Quantifying Interactions between Nanoparticles and Model Cell Membranes

Abstract

Due to their small size, nanoparticles (NPs) have the ability to penetrate pulmonary and vascular tissue, and as a result, are classified as potential human carcinogens. To examine factors that influence the interaction of functionalized NPs with cells in the body, the outer leaflet of the cell membrane was modeled with 1,2-dimyristoyl-sn-glycero-3-phosphocholine (DMPC) lipid monolayers. Polystyrene NPs without chemical modification and those functionalized with negatively charged carboxylic acid or positively charged amine groups, all with 60nm diameters, were introduced to the monolayer while environmental effects of pH and ionic strength were systematically altered. NPs displayed the largest interaction with the film in the presence of ions. At bilayer equivalent pressure, the aminated and carboxylated NPs showed appreciable monolayer insertion (with approximate area increases of 14% and 4.5%, respectively), whereas plain NPs solubilized the phospholipid, removing it from the air/water interface.
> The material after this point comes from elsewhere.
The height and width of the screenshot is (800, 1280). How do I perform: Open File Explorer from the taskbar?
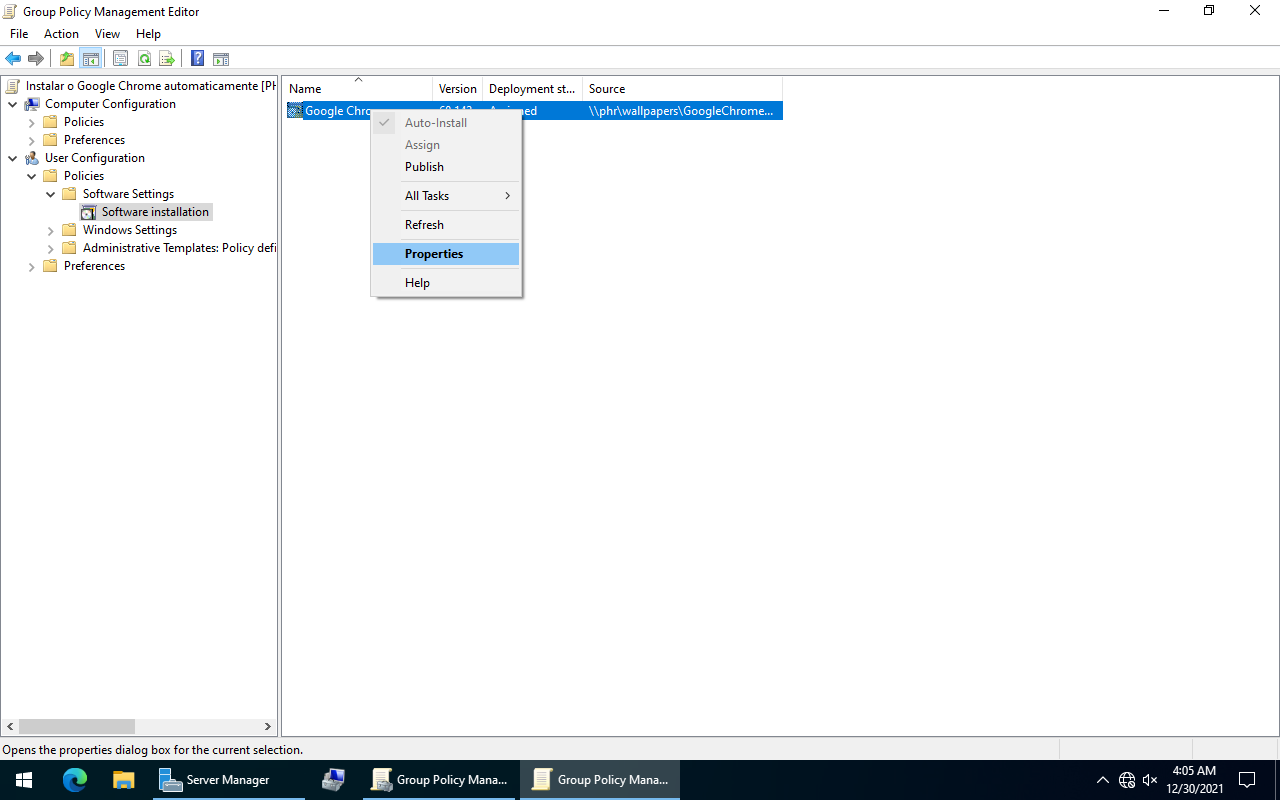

All of these NP solutions contained a small mol% of detergent to prevent aggregation. Aminated and carboxylated polystyrene NPs free from additional surfactant were used to determine the effect detergent had on the surface activity of the NPs. Results will also be shown from experiments designed to determine the effect of NP charge and size (120nm), as well as how different lipid systems changed the fundamental interaction.